Analysis of results from ABFE calculations#

In this notebook we show how to analyze results obtained with the OpenFE ABFE protocol. This notebook shows you how to extract

The overall binding free energy of each ligand in the dataset (DG)
The contribution from the different legs (complex and solvent) of a transformation.

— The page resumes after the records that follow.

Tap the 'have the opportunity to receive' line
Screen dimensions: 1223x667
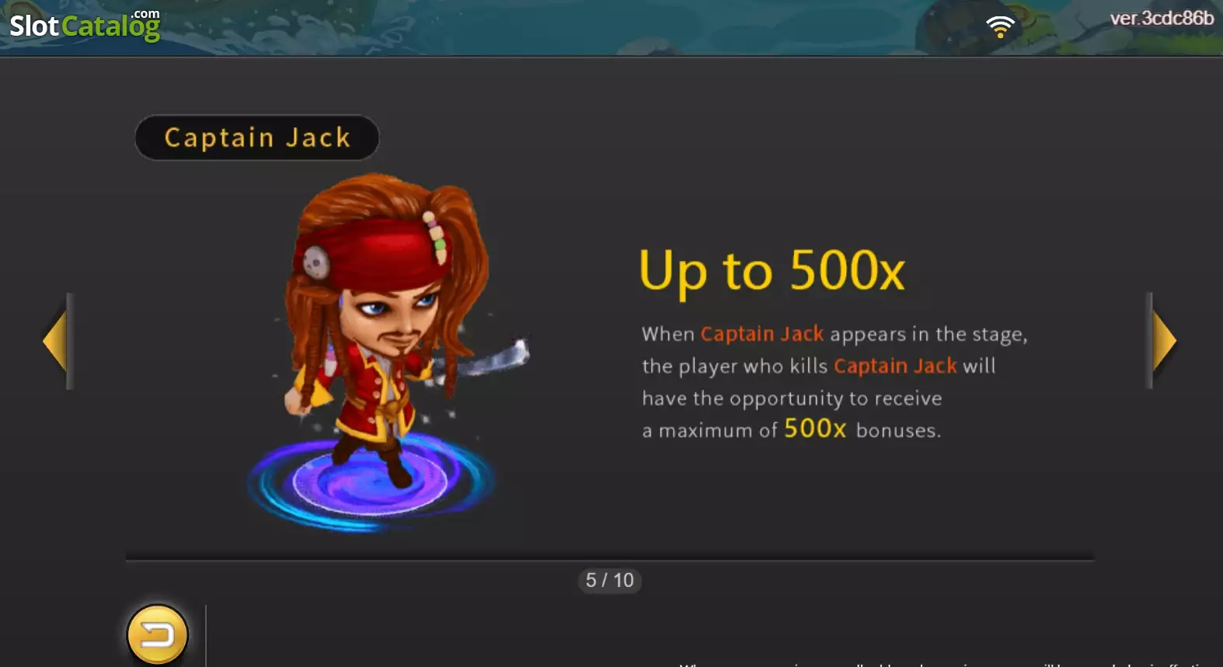[x=792, y=398]
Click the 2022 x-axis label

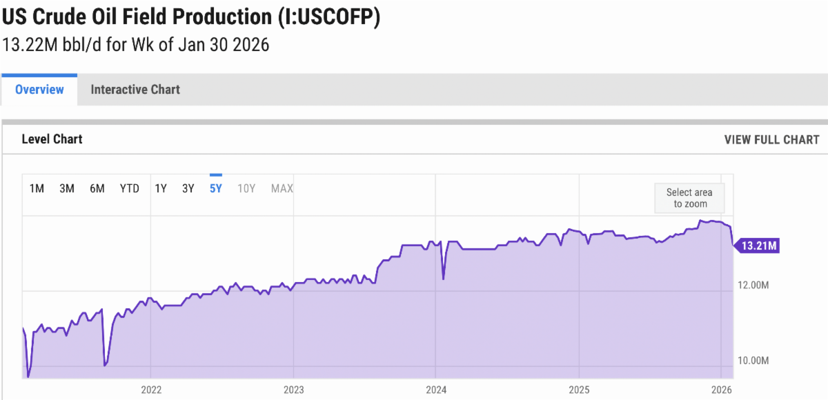point(150,390)
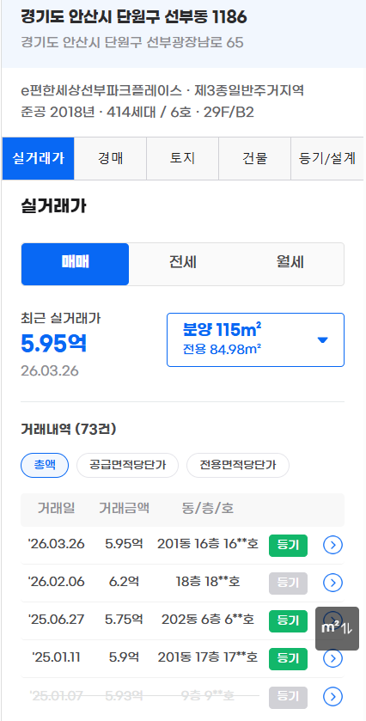This screenshot has height=721, width=366.
Task: Expand the 분양 115m² area dropdown
Action: (x=255, y=339)
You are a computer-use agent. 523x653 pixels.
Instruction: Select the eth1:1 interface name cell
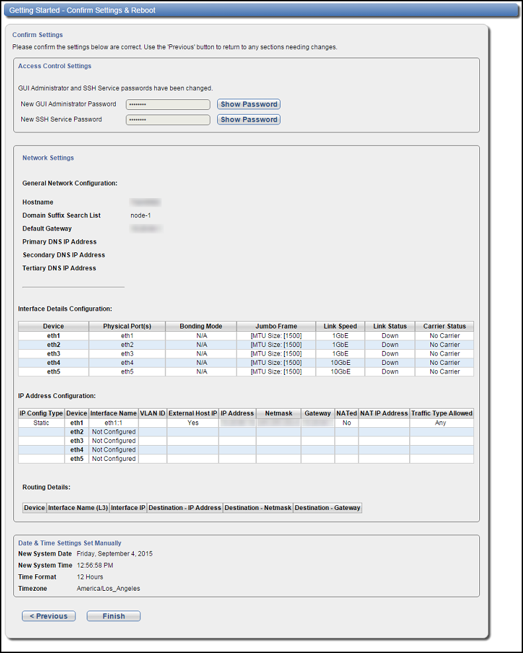click(x=113, y=423)
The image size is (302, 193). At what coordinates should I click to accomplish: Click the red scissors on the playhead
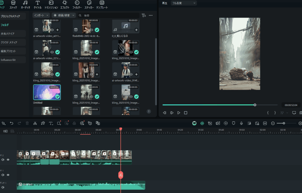click(x=121, y=175)
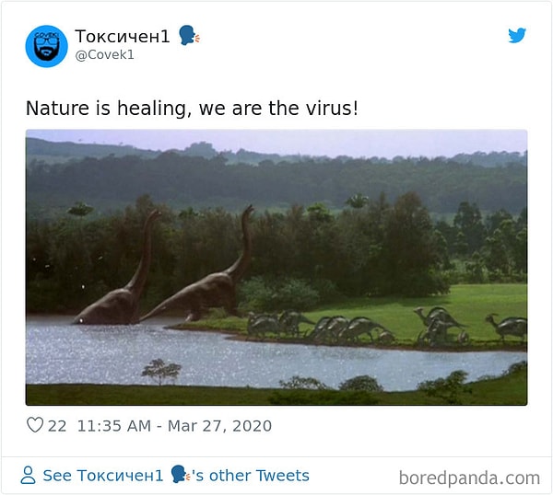This screenshot has width=553, height=495.
Task: Click the herd of parasaurolophus by the shore
Action: [x=386, y=326]
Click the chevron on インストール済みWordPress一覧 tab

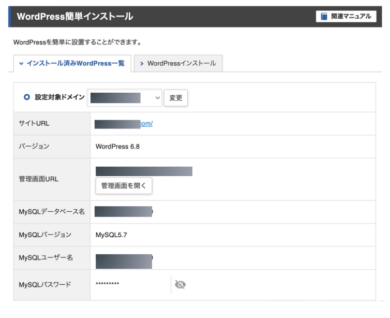(21, 64)
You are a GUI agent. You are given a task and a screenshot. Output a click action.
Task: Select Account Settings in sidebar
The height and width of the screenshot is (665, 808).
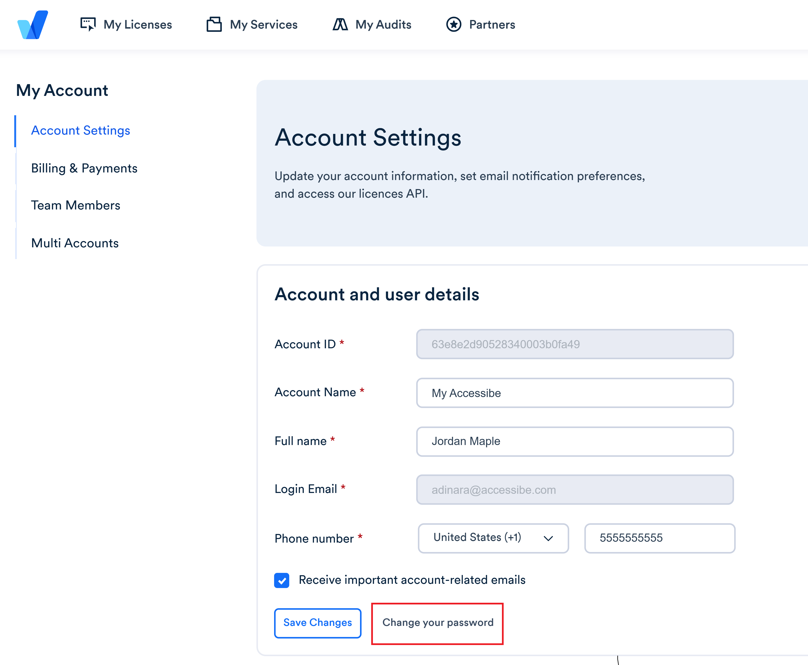[x=81, y=131]
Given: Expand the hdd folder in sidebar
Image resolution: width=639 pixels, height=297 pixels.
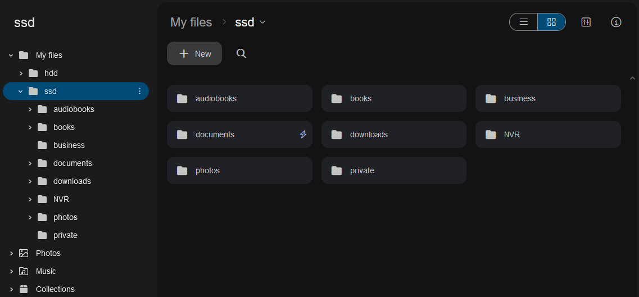Looking at the screenshot, I should click(x=21, y=73).
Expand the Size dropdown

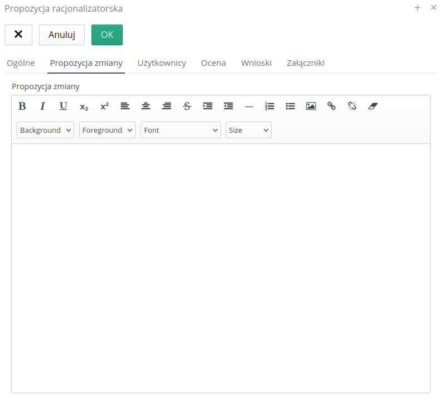tap(248, 130)
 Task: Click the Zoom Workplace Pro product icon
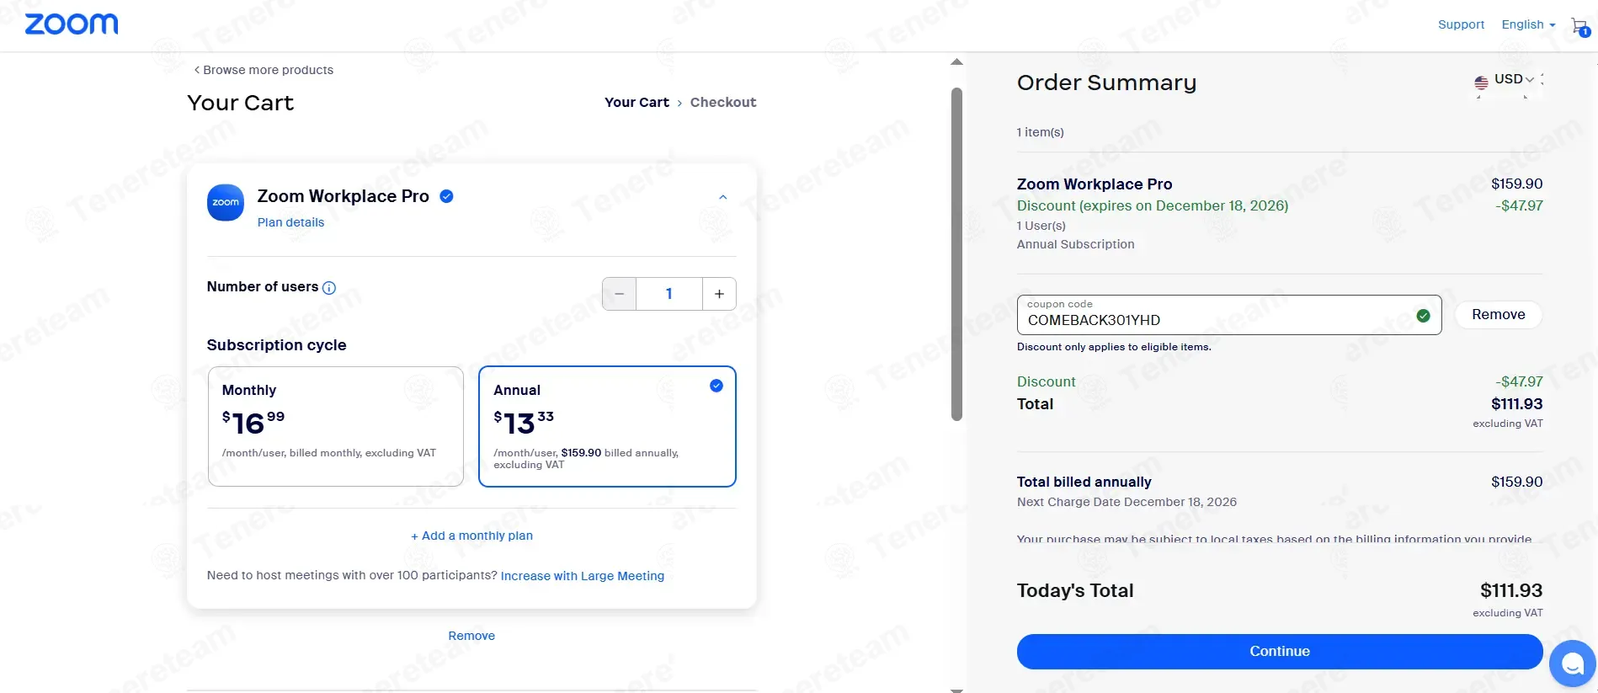point(226,203)
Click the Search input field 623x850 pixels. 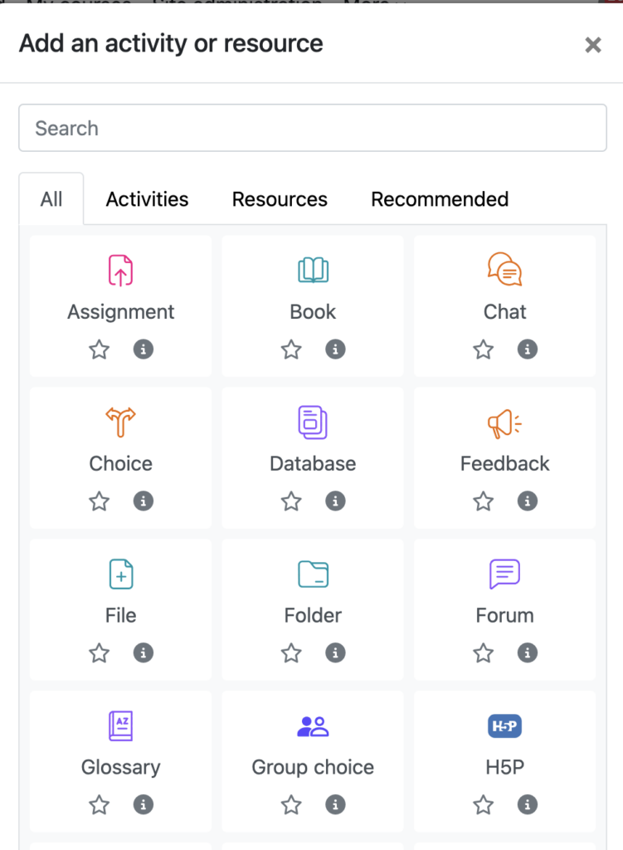click(x=313, y=128)
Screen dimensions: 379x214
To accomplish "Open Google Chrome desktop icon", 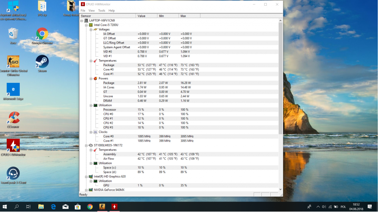I will point(42,34).
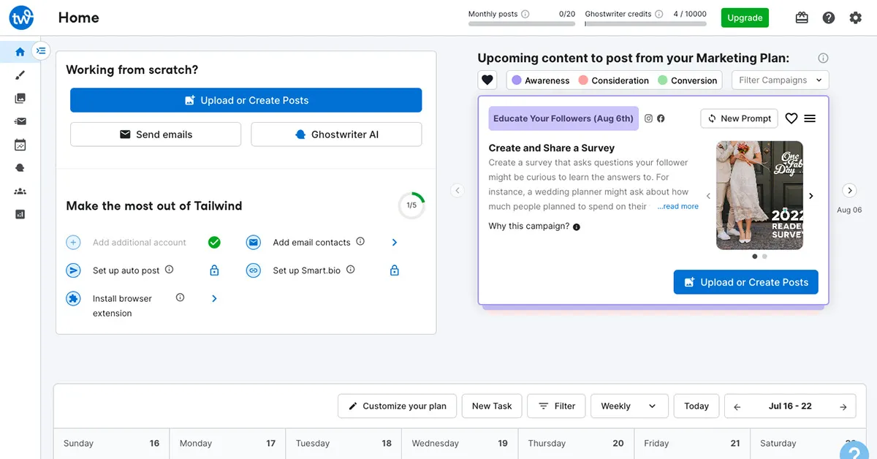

Downloading the example dataset#

First let’s download some example ABFE results. Please skip this section if you have already done this!

[1]:

!curl -O https://zenodo.org/records/19498687/files/abfe_results.zip
!unzip -o abfe_results.zip

  % Total    % Received % Xferd  Average Speed   Time    Time     Time  Current
                                 Dload  Upload   Total   Spent    Left  Speed
100 3092k  100 3092k    0     0   432k      0  0:00:07  0:00:07 --:--:--  501k
Archive:  abfe_results.zip
  inflating: abfe_results/README.md
  inflating: abfe_results/abfe_results_single_unit/results_2/1.json
  inflating: abfe_results/abfe_results_single_unit/toluene_results.json
  inflating: abfe_results/abfe_results_single_unit/results_1/1.json
  inflating: abfe_results/abfe_results_single_unit/results_0/1.json
  inflating: abfe_results/abfe_results_multiple_units/results_2/ligand1_transformation.json
  inflating: abfe_results/abfe_results_multiple_units/results_1/ligand1_transformation.json
  inflating: abfe_results/abfe_results_multiple_units/results_0/ligand1_transformation.json

Imports#

Here are a bunch of imports we will need later in the notebook.

[2]:

import numpy as np
import os
import pathlib
from gufe.tokenization import JSON_HANDLER
import pandas as pd
from openff.units import unit
from openfecli.commands.gather import (
    format_estimate_uncertainty,
    _collect_result_jsons,
    load_json,
)

Some helper methods to load and format the ABFE results#

Over the next few cells, we define some helper methods that we will use to load and format the ABFE results.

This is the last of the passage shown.